» **Material for this exercise**:

══════

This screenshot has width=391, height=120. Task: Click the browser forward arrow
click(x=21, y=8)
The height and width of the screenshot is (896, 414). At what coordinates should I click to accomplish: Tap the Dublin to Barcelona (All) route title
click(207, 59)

══════

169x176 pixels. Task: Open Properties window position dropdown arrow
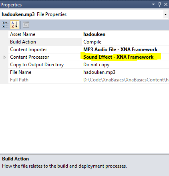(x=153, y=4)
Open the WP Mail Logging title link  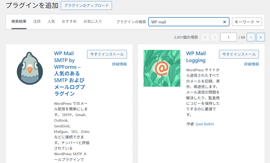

══════

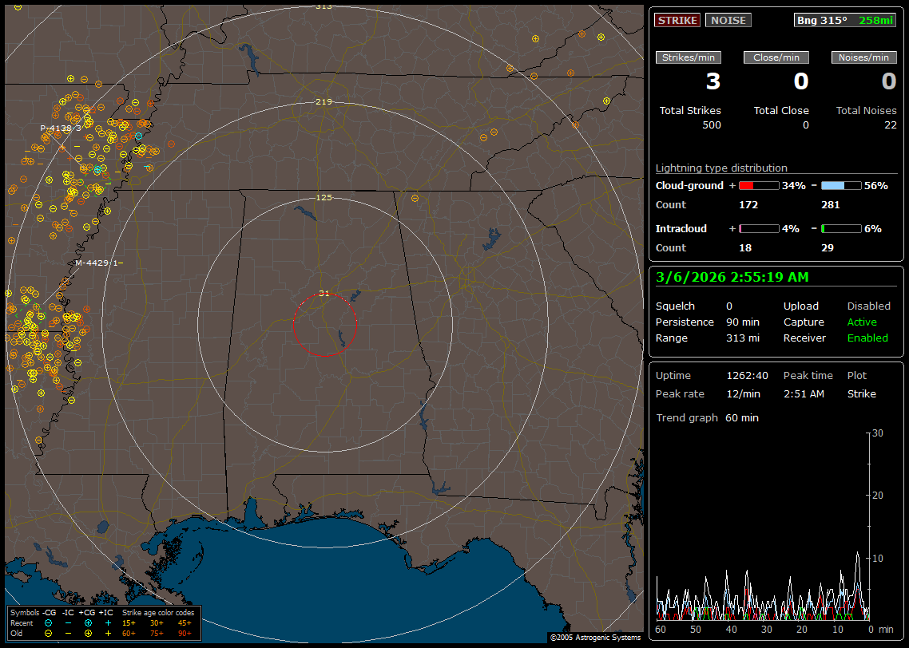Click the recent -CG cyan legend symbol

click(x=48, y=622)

══════

» **Exercise instructions**:
What you write must match the listing exactly, from the line with "169x176 pixels. Task: Open" up to and including the line with "Open the WP Mail Logging title link". Pictures stay out.

» **Answer area**:
169x176 pixels. Task: Open Properties window position dropdown arrow
(x=153, y=4)
Open the WP Mail Logging title link  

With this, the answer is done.